Lischke, Anna; Pang, Guofei; Gulian, Mamikon G.; Song, Fangying; Glusa, Christian A.; Zheng, Xiaoning; Mao, Zhiping; Cai, Wei; Meerschaert, Mark M.; Ainsworth, Mark; Karniadakis, George E.
The fractional Laplacian in Rd, which we write as (−Δ)α/2 with α∈(0,2), has multiple equivalent characterizations. Moreover, in bounded domains, boundary conditions must be incorporated in these characterizations in mathematically distinct ways, and there is currently no consensus in the literature as to which definition of the fractional Laplacian in bounded domains is most appropriate for a given application. The Riesz (or integral) definition, for example, admits a nonlocal boundary condition, where the value of a function must be prescribed on the entire exterior of the domain in order to compute its fractional Laplacian. In contrast, the spectral definition requires only the standard local boundary condition. These differences, among others, lead us to ask the question: “What is the fractional Laplacian?” Beginning from first principles, we compare several commonly used definitions of the fractional Laplacian theoretically, through their stochastic interpretations as well as their analytical properties.
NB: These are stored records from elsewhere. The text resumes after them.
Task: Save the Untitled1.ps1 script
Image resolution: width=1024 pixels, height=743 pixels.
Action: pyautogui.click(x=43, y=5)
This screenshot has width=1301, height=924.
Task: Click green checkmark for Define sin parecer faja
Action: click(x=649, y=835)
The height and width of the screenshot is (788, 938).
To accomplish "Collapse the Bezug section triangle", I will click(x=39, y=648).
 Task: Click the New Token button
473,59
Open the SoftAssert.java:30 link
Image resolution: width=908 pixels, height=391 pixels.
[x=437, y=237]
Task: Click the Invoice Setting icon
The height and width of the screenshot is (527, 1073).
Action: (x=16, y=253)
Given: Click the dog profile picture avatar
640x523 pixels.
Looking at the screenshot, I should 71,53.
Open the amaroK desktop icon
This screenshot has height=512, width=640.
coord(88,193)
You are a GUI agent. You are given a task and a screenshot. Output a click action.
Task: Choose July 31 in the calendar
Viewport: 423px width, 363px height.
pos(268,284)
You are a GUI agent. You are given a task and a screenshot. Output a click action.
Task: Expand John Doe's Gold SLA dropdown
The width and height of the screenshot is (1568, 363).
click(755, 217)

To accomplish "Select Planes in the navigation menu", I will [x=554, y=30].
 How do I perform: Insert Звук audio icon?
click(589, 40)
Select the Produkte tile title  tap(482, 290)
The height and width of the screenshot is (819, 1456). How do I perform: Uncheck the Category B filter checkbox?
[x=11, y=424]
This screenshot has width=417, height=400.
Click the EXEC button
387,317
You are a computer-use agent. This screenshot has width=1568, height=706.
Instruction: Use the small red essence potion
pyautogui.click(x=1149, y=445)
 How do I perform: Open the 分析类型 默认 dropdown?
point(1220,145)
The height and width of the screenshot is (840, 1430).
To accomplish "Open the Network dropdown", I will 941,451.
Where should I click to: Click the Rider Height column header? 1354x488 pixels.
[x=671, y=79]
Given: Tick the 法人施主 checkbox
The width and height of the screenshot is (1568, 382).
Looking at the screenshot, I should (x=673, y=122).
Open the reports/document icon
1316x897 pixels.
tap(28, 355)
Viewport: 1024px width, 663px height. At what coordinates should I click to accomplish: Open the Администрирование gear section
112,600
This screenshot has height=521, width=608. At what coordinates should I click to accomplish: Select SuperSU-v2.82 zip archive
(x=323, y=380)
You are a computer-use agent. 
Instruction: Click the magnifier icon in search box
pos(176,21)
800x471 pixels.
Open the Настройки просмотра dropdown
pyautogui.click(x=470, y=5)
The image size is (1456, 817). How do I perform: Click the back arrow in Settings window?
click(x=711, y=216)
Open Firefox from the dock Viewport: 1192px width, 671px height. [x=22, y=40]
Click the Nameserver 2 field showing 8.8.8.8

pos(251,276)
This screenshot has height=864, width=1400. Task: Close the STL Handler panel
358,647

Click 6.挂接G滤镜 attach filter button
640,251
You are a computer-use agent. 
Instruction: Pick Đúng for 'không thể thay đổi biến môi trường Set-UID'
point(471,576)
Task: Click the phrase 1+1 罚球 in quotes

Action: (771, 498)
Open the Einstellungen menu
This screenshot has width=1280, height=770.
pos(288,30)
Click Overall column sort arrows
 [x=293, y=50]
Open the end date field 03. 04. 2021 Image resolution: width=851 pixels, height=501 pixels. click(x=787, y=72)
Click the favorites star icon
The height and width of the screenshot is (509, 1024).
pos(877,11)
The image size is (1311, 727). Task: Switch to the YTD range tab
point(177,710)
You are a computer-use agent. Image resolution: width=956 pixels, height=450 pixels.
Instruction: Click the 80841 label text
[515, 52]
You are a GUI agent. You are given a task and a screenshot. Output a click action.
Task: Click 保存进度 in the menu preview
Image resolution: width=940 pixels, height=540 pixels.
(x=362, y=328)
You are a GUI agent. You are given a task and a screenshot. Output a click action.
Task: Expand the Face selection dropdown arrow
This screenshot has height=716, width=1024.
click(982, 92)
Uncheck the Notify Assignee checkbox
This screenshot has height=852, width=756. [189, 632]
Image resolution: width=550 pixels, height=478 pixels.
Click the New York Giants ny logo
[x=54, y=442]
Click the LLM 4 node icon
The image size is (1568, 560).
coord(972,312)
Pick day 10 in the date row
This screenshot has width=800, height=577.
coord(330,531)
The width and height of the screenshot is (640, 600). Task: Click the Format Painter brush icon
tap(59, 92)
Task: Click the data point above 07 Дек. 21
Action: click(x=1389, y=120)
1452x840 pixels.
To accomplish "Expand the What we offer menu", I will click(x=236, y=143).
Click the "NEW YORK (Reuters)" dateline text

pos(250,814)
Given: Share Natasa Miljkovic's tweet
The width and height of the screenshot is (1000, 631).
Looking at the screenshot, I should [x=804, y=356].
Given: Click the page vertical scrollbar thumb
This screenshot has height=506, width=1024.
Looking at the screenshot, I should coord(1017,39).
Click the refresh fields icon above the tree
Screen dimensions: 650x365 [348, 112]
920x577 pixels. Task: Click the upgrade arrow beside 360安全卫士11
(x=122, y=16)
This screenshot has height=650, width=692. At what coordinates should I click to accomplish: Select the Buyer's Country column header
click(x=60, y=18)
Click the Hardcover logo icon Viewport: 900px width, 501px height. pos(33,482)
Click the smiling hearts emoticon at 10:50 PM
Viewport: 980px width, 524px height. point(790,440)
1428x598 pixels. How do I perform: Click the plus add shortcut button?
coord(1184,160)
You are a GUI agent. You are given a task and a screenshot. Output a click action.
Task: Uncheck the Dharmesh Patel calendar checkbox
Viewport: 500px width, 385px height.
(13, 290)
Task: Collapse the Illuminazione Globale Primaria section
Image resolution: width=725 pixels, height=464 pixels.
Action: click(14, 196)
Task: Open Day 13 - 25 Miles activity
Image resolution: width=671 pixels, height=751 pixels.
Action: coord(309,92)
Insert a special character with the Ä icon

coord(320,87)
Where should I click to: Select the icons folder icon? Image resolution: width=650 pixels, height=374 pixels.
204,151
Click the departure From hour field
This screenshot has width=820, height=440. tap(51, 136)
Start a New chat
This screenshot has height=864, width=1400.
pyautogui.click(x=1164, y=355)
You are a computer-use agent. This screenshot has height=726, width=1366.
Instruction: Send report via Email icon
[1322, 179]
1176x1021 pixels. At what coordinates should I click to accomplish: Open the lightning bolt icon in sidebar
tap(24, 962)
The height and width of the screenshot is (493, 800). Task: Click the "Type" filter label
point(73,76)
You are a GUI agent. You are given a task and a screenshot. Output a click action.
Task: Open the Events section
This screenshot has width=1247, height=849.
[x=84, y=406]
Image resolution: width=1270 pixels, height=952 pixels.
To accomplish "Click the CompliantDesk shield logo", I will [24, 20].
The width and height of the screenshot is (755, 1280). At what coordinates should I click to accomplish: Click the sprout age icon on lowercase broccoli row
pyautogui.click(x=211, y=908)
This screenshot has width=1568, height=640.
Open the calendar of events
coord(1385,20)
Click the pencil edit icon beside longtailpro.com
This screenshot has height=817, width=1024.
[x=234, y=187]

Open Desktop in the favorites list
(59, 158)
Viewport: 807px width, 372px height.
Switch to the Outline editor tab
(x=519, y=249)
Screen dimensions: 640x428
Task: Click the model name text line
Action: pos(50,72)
Then, we present quantitative comparisons using a sample of state-of-the-art methods. We discuss recent advances on nonzero boundary conditions and present new methods to discretize such boundary value problems: radial basis function collocation (for the Riesz fractional Laplacian) and nonharmonic lifting (for the spectral fractional Laplacian). In our numerical studies, we aim to compare different definitions on bounded domains using a collection of benchmark problems. We consider the fractional Poisson equation with both zero and nonzero boundary conditions, where the fractional Laplacian is defined according to the Riesz definition, the spectral definition, the directional definition, and the horizon-based nonlocal definition. We verify the accuracy of the numerical methods used in the approximations for each operator, and we focus on identifying differences in the boundary behaviors of solutions to equations posed with these different definitions. Through our efforts, we aim to further engage the research community in open problems and assist practitioners in identifying the most appropriate definition and computational approach to use for their mathematical models in addressing anomalous transport in diverse applications.